Banking industry continued to review their real estate needs amid COVID-19. Under the flexible work arrangements, more banks and corporates will cut their existing permanent office space, and rely even more heavily on flexible workspace. As a result, demand for flexible and agile workspace will increase.
 
Kowloon
Office leasing momentum in Kowloon remained weak in January. Average monthly rents for Grade-A offices continued to shrink, reaching about HK$20 per sq ft. Leasing activity was concentrated mainly in Kowloon East, with leasing demand primarily from the manufacturing and electronics sectors. The sluggish leasing market has prompted landlords to further soften their attitude, resulted in rent reductions for most lease renewals. 

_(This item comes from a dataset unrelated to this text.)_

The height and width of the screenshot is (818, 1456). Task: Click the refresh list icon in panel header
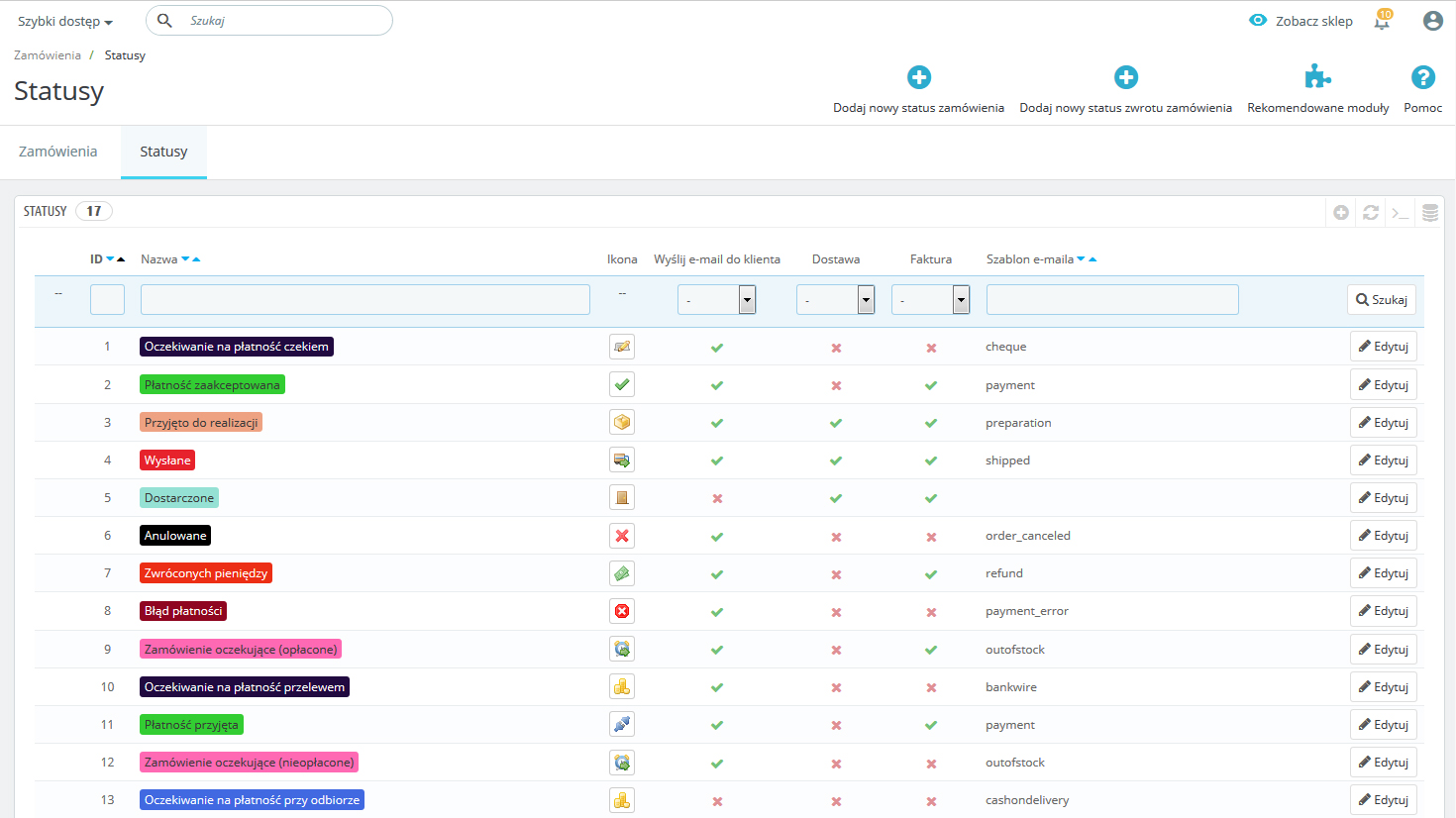[1371, 212]
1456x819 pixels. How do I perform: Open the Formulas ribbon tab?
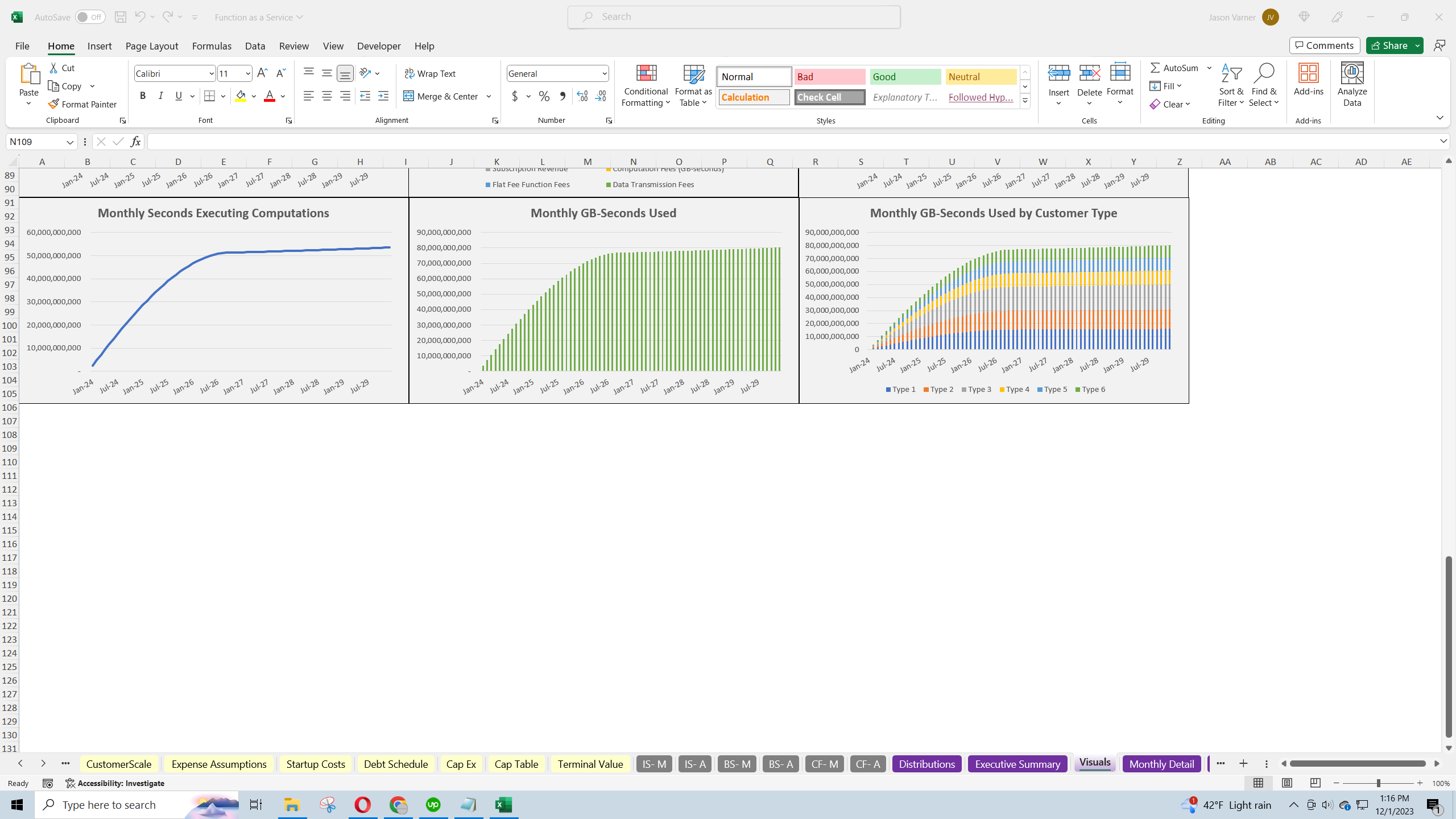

With weak business sentiment, tenants will continue to take a wait-and-see approach in the coming months. We expect the subdued leasing momentum to linger in February, given the quiet market following the typical Chinese New Year pattern. 
 
Residential
 
Purchase sentiment in the residential market rose, as the fourth wave of the COVID-19 outbreak slightly abated. During the month, a number of new projects were massively oversubscribed, showing strong purchase sentiment in the residential market moving into 2021. 
 
The latest official statistics show that overall residential prices remained largely stable in December 2020, sliding merely 0.4% MoM. After experiencing mild up-and-down adjustments over the year, the overall price stayed flat to conclude the year 2020.
 
In January, the positive wealth effect amid the stock market rally stimulated buyers’ purchase sentiment, leading to more enquiries and unit viewings from potential buyers, most of them end-users. However, buyers remained cautious about making offers, given the economic uncertainty and poor labour market conditions.  
 
Given the mass-vaccination programme set to be launched after Chinese New Year, we are optimistic about the market outlook, particularly the primary market, with developers’ accelerating the launch of new projects and offering attractive incentives to attract buyers.
 
Retail
 
Hong Kong’s retail market witnessed the worst performance in a decade, as the COVID-19 pandemic dampened consumer sentiment and kept tourists away.
 
Among all types of retail categories, luxury goods were impacted the most, with sales value plunging over 50% YoY in 2020, owing to the absence of inbound tourism.
 
Looking ahead, the business environment for the brick-and-mortar retail market will remain challenging in the coming months. As the government’s employment support scheme has ended, more shops and restaurants are expected to have difficulty keeping their businesses afloat. We expect retail sales to remain weak in the short term, with another wave of store closures inevitably looming. We expect the vacancy rate to continue to set new highs in Q1 this year.